Nous avions reçu des nouvelles de nos familles, nous savions que nous retrouverions les nôtres, plus ou moins épargnés par la guerre, mais au complet, et nous vécûmes ces quinze jours au milieu des gâteries dont nous comblèrent les habitants.

Nous rentrâmes à Paris le 20 mars, ne comprenant rien aux affiches du Comité révolutionnaire couvrant les rues de Paris.

J’étais rue Notre-Dame-de-Lorette, chez mon vieil ami Carjat qui avait voulu faire mon portrait en pioupiou, lorsqu’une balle crevant le vitrage tomba à mes pieds. C’était bien la peine d’avoir échappé à tant de dangers pour venir courir de pareils risques dans mon cher Paris. La manifestation de la rue de la Paix, celle où M. de Pène fut blessé, m’envoyait ce cadeau de bienvenue !

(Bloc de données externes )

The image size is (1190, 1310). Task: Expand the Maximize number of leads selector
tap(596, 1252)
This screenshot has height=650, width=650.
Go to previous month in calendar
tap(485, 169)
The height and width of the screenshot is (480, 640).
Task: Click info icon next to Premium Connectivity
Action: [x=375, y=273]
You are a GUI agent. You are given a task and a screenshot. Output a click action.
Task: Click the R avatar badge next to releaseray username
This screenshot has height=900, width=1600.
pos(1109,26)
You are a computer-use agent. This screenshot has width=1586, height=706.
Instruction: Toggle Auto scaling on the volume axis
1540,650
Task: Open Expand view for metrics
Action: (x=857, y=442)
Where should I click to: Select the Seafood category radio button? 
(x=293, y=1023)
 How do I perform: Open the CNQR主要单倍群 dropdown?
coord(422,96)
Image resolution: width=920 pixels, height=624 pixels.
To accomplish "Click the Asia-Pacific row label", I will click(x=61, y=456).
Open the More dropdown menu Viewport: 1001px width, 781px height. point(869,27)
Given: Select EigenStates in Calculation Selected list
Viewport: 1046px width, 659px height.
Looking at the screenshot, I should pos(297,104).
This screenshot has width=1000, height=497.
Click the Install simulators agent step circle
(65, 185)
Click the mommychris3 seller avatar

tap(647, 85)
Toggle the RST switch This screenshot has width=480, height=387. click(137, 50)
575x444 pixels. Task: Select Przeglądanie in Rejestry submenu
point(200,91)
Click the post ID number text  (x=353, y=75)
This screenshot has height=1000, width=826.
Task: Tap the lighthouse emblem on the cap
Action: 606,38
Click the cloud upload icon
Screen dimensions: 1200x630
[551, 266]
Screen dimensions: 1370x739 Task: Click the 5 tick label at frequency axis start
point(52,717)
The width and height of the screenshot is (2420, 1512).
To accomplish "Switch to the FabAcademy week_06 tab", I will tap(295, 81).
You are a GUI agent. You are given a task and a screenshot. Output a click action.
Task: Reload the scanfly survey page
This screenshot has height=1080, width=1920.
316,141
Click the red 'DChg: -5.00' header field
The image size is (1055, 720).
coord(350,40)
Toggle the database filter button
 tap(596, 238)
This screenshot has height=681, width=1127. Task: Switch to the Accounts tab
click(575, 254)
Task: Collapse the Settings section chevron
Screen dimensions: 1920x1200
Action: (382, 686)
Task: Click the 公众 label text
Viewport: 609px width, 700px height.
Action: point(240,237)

Je ne m’attardai pas à chercher qui avait raison, de Versailles ou de Paris. J’avais soif de repos ; je voulais revoir les miens, me reprendre à la vie de famille. Delafontaine resta près de sa mère à Paris et Leroux m’accompagna en Normandie. Il trouva, dans ma famille qui le connaissait et l’aimait, la tendresse et les soins qui pouvaient lui faire oublier les souffrances de la campagne.

Que de fois, dans nos promenades à travers champs ou au bord des grèves, dans la belle campagne normande, sous les pommiers en fleurs, nous avons revécu ces souvenirs que je viens de raconter ! Puis, les hasards de la vie nous séparèrent. Je suis venu en Égypte. L’atelier de Leroux se rouvrit à ceux qui restaient des amis d’autrefois. On put revoir Delafontaine, son carnet de boursier en main, sous le péristyle de la Bourse. Hélas ! la tourmente avait passé. Les amis étaient devenus rares et l’atelier bien triste. Georges avait perdu son entrain, et son esprit s’était détourné de la chanson ou du vaudeville. Leurs nouvelles, à tous deux, ne m’arrivaient plus qu’à de longs intervalles.

Dans ses lettres, Leroux se plaignait d’avoir, comme à Belfort, froid dans les os ; Georges attrapait bronchites sur bronchites… L’odieuse guerre qui semblait nous avoir épargnés, insensiblement achevait son œuvre et m’enlevait, avant que j’aie pu les embrasser une dernière fois, les amis si chers avec qui, sans jamais un désaccord, nous avions vécu la même vie, partagé les mêmes enthousiasmes, souffert des mêmes déceptions et dont la tendre et solide affection m’avait été un si grand réconfort aux heures de désespérance.


FIN
  1. Je crois intéressant, pour mes lecteurs, de leur mettre sous les yeux une lettre écrite par mon ami Haensler à un rédacteur de l’Express de Mulhouse, lettre qui précise la question souvent controversée relative à l’évacuation de Belfort.
    Mulhouse, le 8 janvier 1896.
    Monsieur,

    Dans les notes : Mulhouse pendant la guerre de 1870-1871 que publie l’Express, vous dites : « 13 février : Belfort capitule, etc. ; 17 février : Les conditions de la capitulation de Belfort, etc. »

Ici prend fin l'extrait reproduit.